Task prompt: Those lines of the records that contain "Given" are to be located and copied.

Excerpted data:
[Start of Attachment]

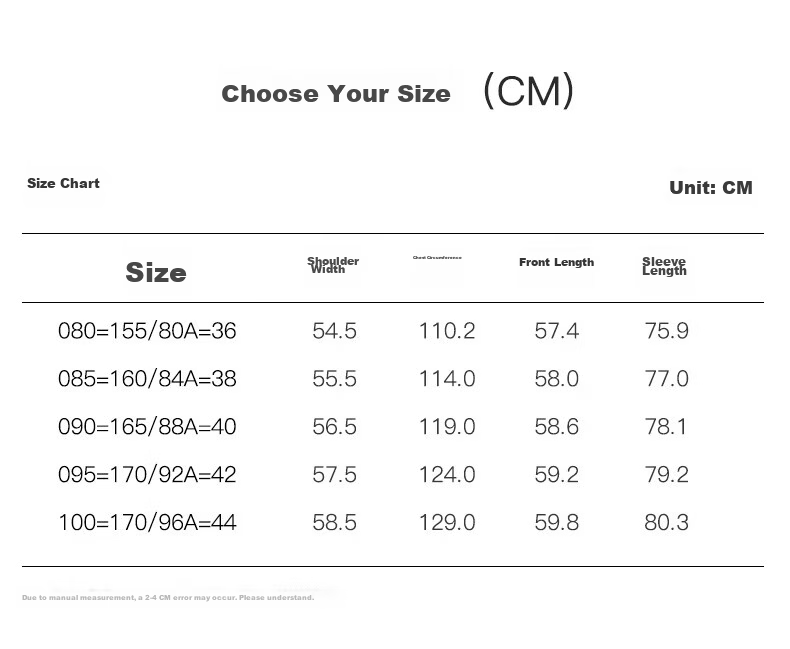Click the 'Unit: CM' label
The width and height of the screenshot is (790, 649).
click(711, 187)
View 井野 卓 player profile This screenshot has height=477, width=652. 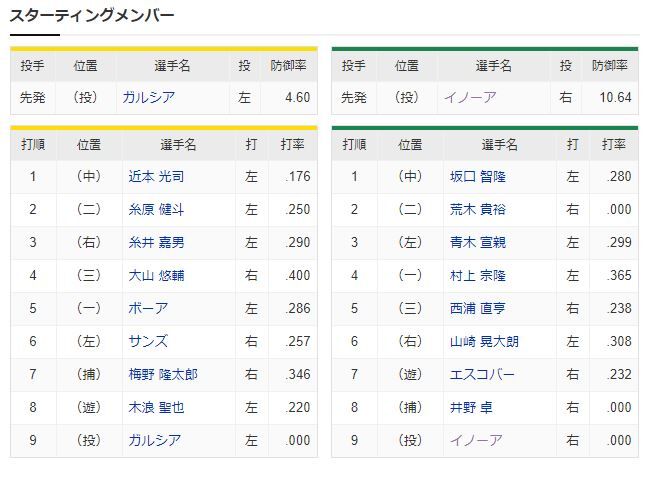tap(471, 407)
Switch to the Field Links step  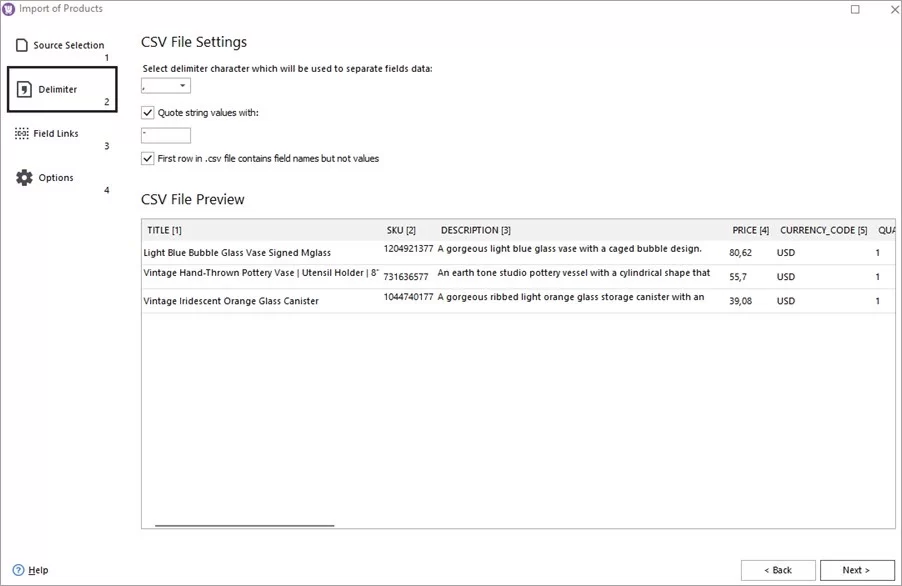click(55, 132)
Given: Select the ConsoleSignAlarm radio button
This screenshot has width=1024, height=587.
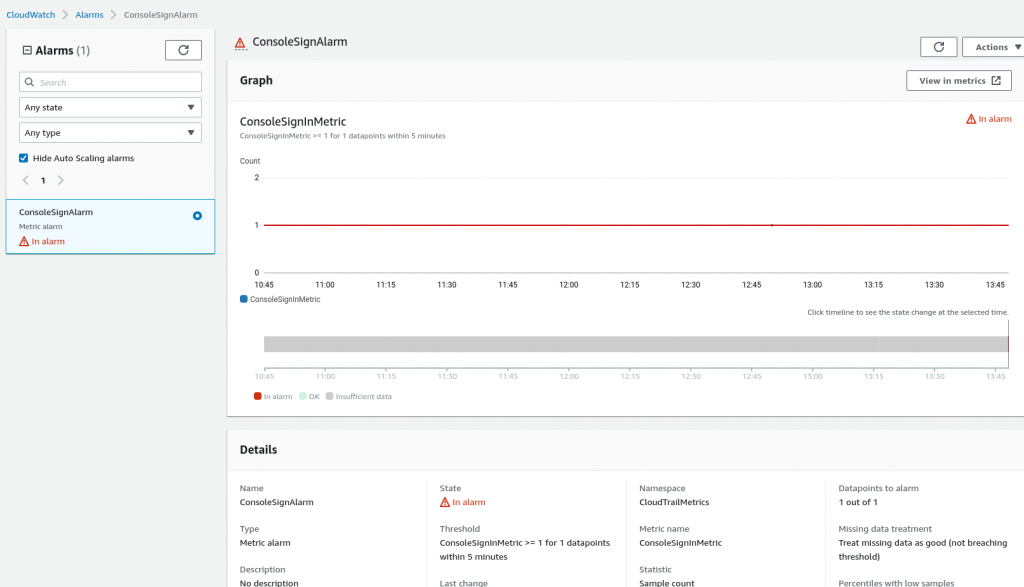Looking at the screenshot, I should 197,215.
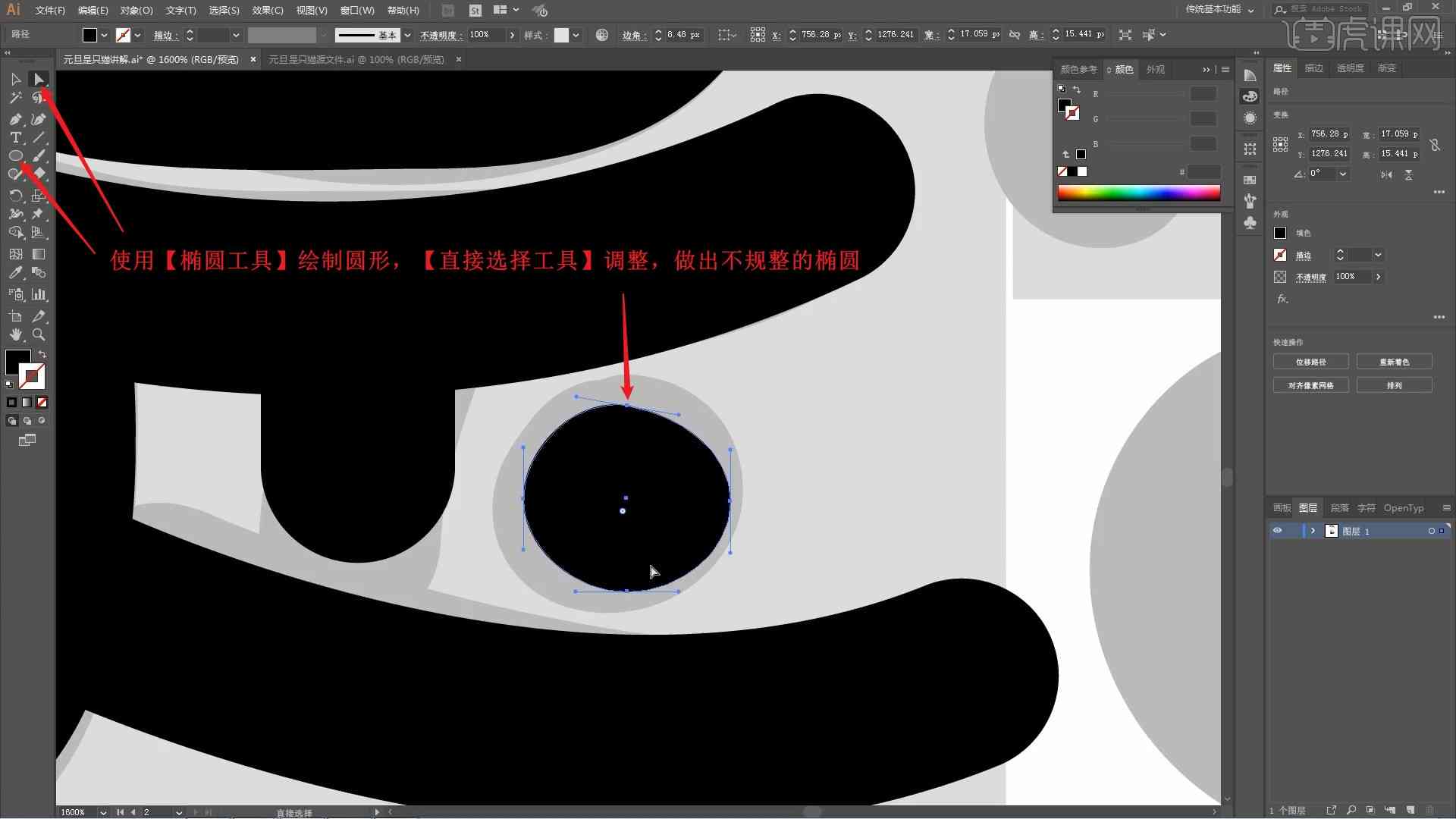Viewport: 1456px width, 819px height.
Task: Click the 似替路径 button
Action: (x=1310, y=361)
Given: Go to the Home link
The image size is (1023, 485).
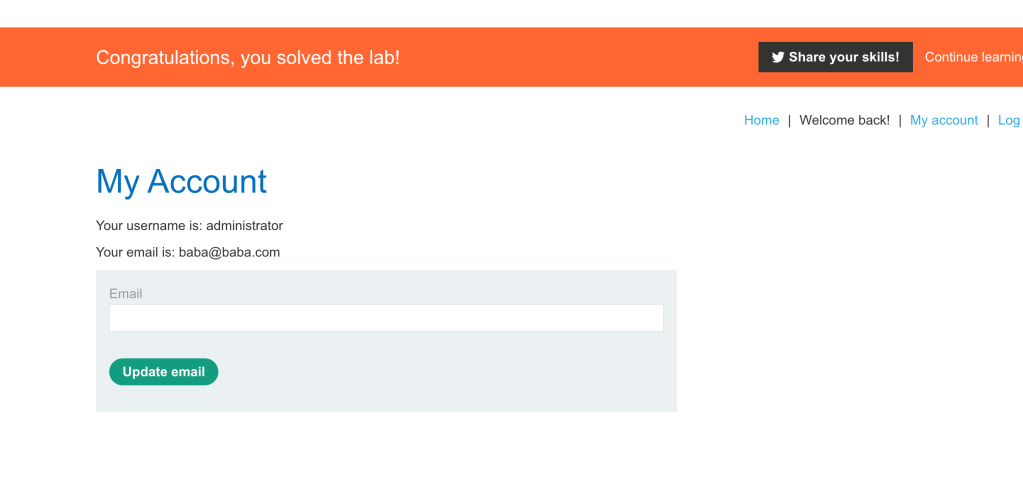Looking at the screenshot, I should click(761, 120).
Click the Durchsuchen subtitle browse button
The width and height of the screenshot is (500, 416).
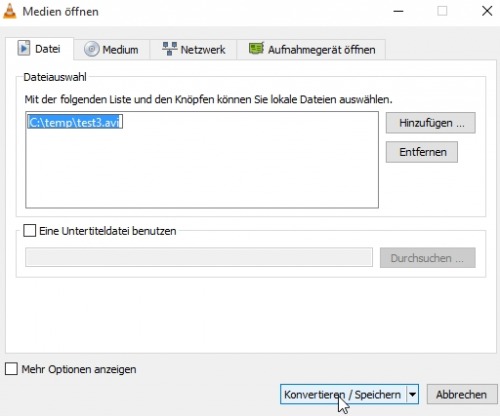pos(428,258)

[End of Attachment]
[Start of Attachment]

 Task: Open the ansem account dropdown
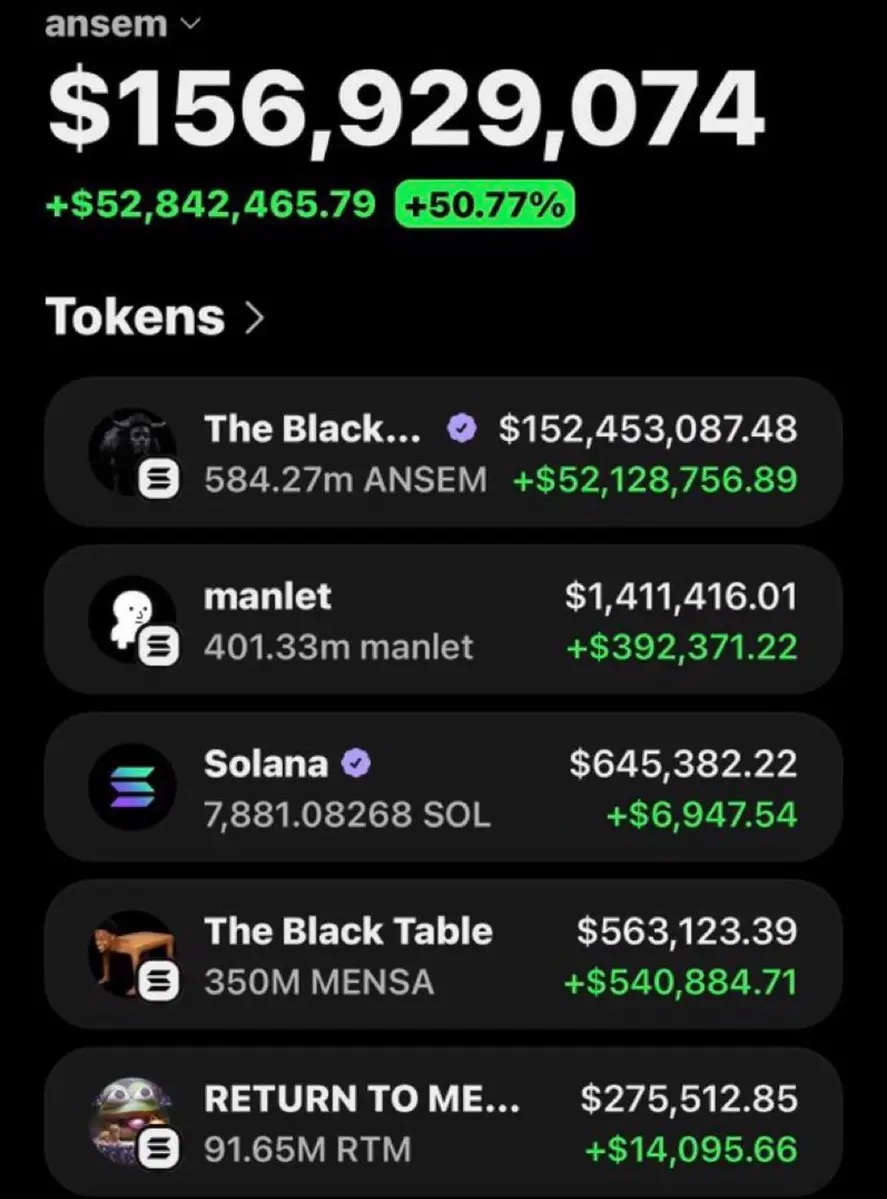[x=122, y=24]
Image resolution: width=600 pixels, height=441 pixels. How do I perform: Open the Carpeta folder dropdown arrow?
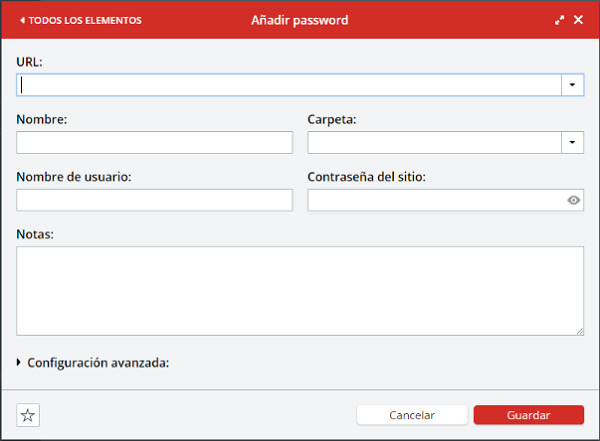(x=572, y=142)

[End of Attachment]

Reply to the task:
Given: Select the ConsoleSignAlarm radio button
Given: Go to the Home link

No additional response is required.